Paradoxically, it was not until the Art Institute purchased Paris Street; Rainy Day in 1964 that his best painting became accessible to a wide, international public. It is easy to see just why Caillebotte’s work was appealing in 1877 and remains so today. His carefully crafted surfaces, well-conceived perspectival space, and monumental scale were easily accepted by Parisian audiences accustomed to a similar Salon aesthetic. His asymmetrical compositions, cropping, and uncompromisingly modern subjects were exciting to a more radical sensibility. When standing in front of a Caillebotte, a Parisian viewer could, in a sense, eat his cake and have it too. His aesthetic was undeniably modern, but never strayed from the conservative French Academy of Fine Arts. In the words of an anonymous reviewer of the 1877 exhibition: "Caillebotte is an Impressionist in name only. He knows how to draw and paints more seriously than his friends."

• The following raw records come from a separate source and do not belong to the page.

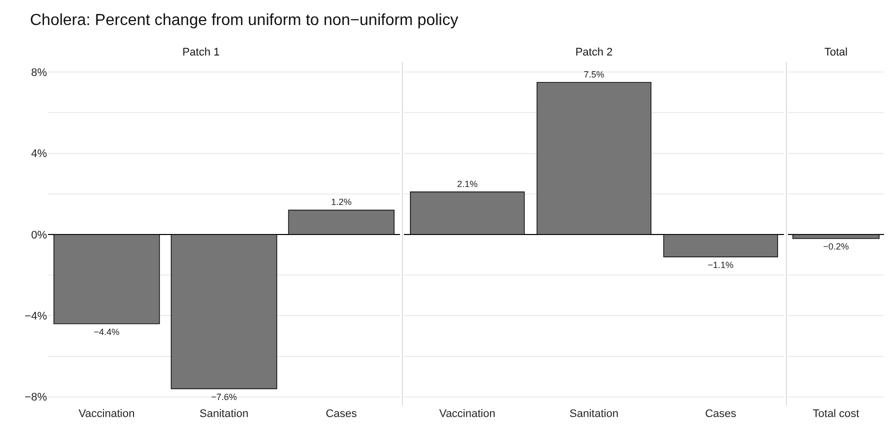 The width and height of the screenshot is (893, 429). What do you see at coordinates (836, 414) in the screenshot?
I see `x-tick-label: Total cost` at bounding box center [836, 414].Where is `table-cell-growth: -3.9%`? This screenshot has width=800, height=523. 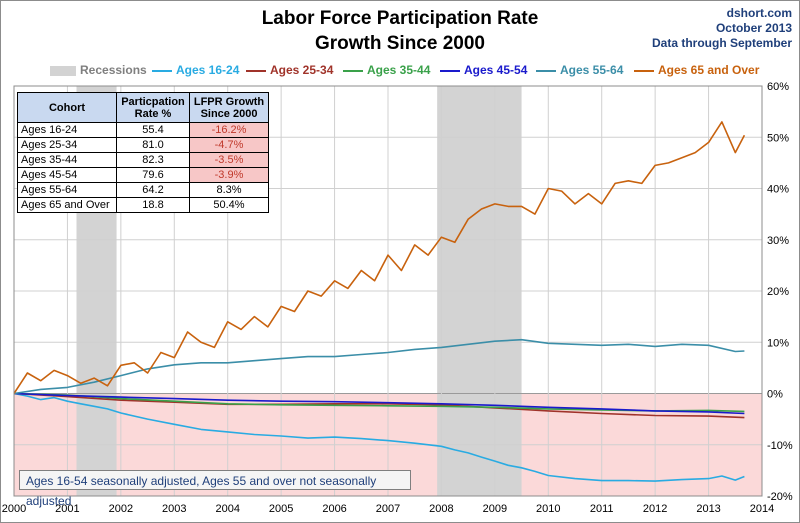
table-cell-growth: -3.9% is located at coordinates (229, 175).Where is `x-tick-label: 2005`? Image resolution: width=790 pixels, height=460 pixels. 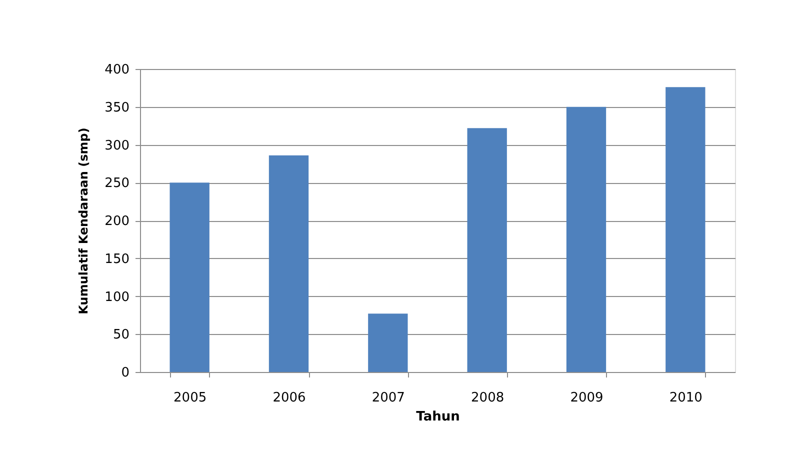
x-tick-label: 2005 is located at coordinates (190, 398).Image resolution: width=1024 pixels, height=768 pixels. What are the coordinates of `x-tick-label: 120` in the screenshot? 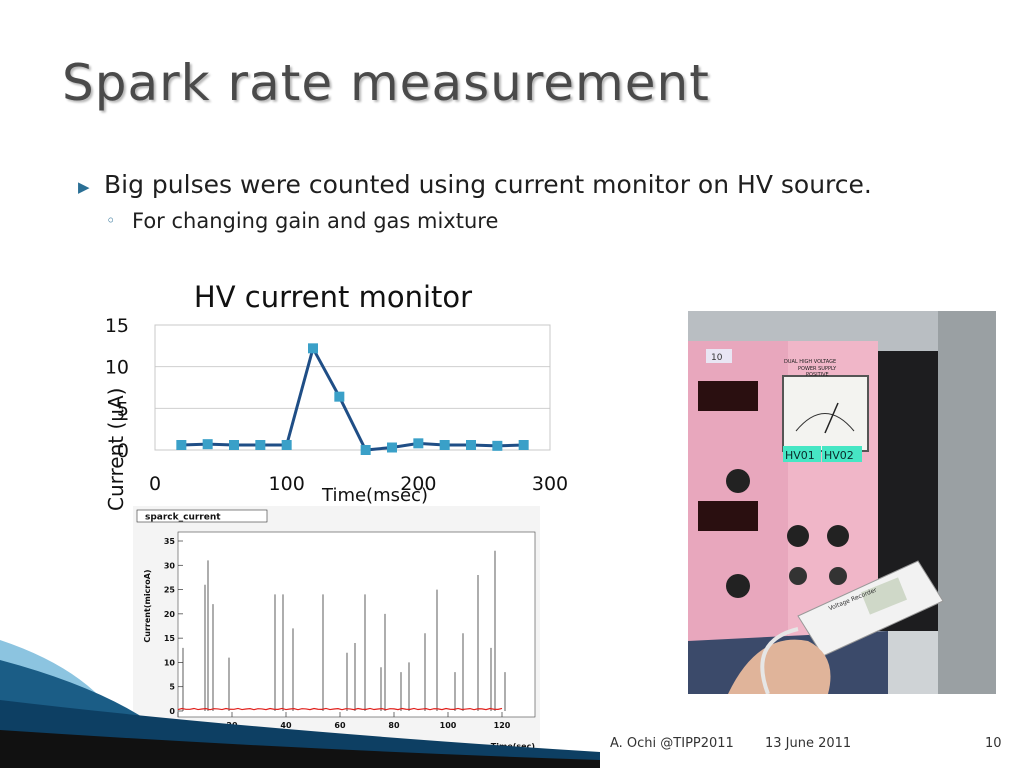 It's located at (502, 726).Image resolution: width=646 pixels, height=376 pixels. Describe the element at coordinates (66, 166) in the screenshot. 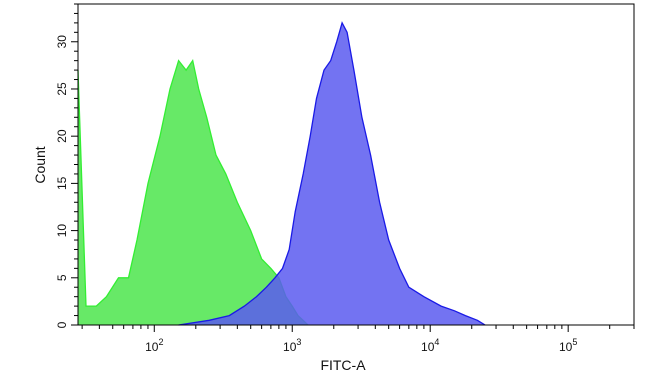

I see `y-axis: 0 5 10 15 20 25 30` at that location. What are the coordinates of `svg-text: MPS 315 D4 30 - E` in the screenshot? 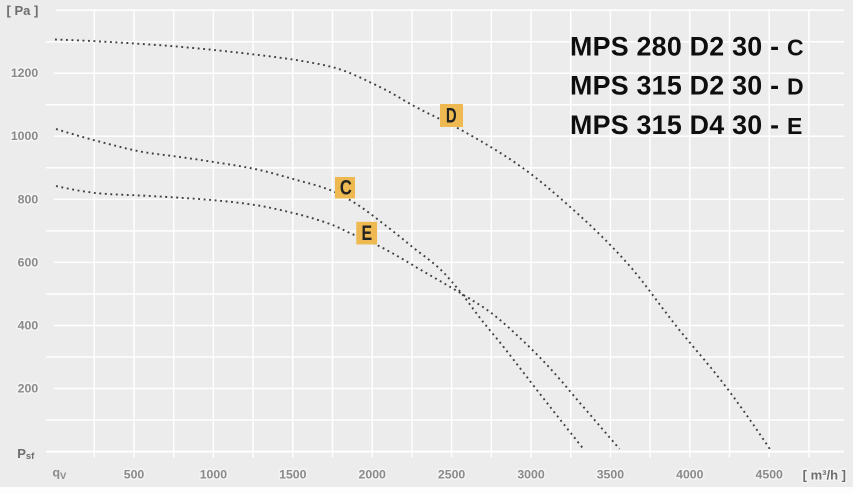 It's located at (686, 125).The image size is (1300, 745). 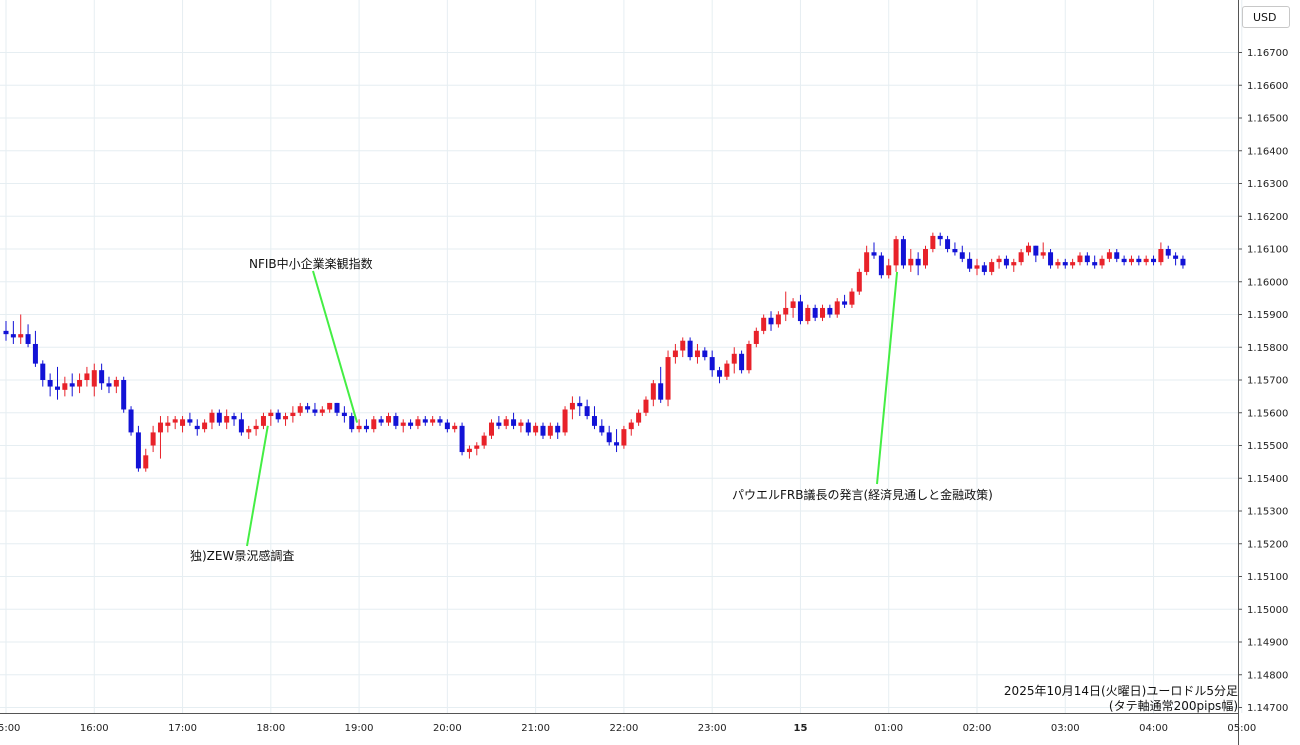 What do you see at coordinates (448, 728) in the screenshot?
I see `x-tick-label: 20:00` at bounding box center [448, 728].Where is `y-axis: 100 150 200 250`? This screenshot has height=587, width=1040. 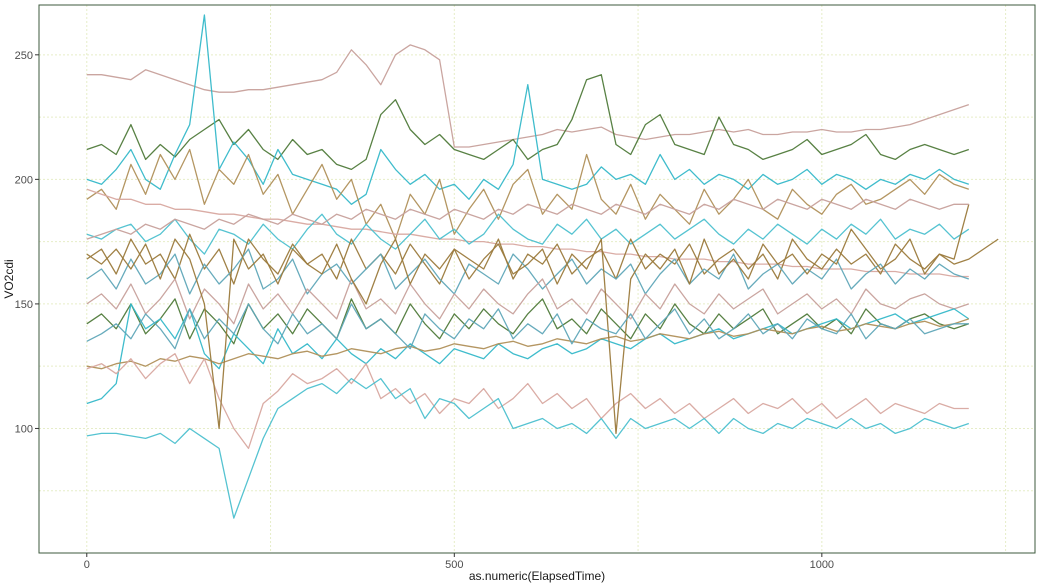 y-axis: 100 150 200 250 is located at coordinates (27, 242).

Caillebotte was a lawyer who came from a wealthy family. A large inheritance in 1873 enabled him to pursue painting and gardening. Caillebotte often painted street scenes characterized by a distinctive plunging perspective and unexpected angles of vision. His large-scale urban scenes were especially praised in the press in 1877 and 1878 while those of the other impressionists were strongly criticized. After this, Caillebotte focused on boating and swimming scenes, often working at his estate near the Yerres River outside Paris.

Caillebotte became an important figure in impressionist circles. In addition to his role as a painter, he promoted some of the impressionist group shows and was a patron of artists such as Claude Monet, Auguste Renoir, and Paul Cézanne. His painting style remained more closely tied to realism than impressionism, but he did adopt the bright colors, loose brushwork, and interest in light that united the group. His subjects domestic interiors, urban scenes, bathers, and boaters were typical of the impressionists.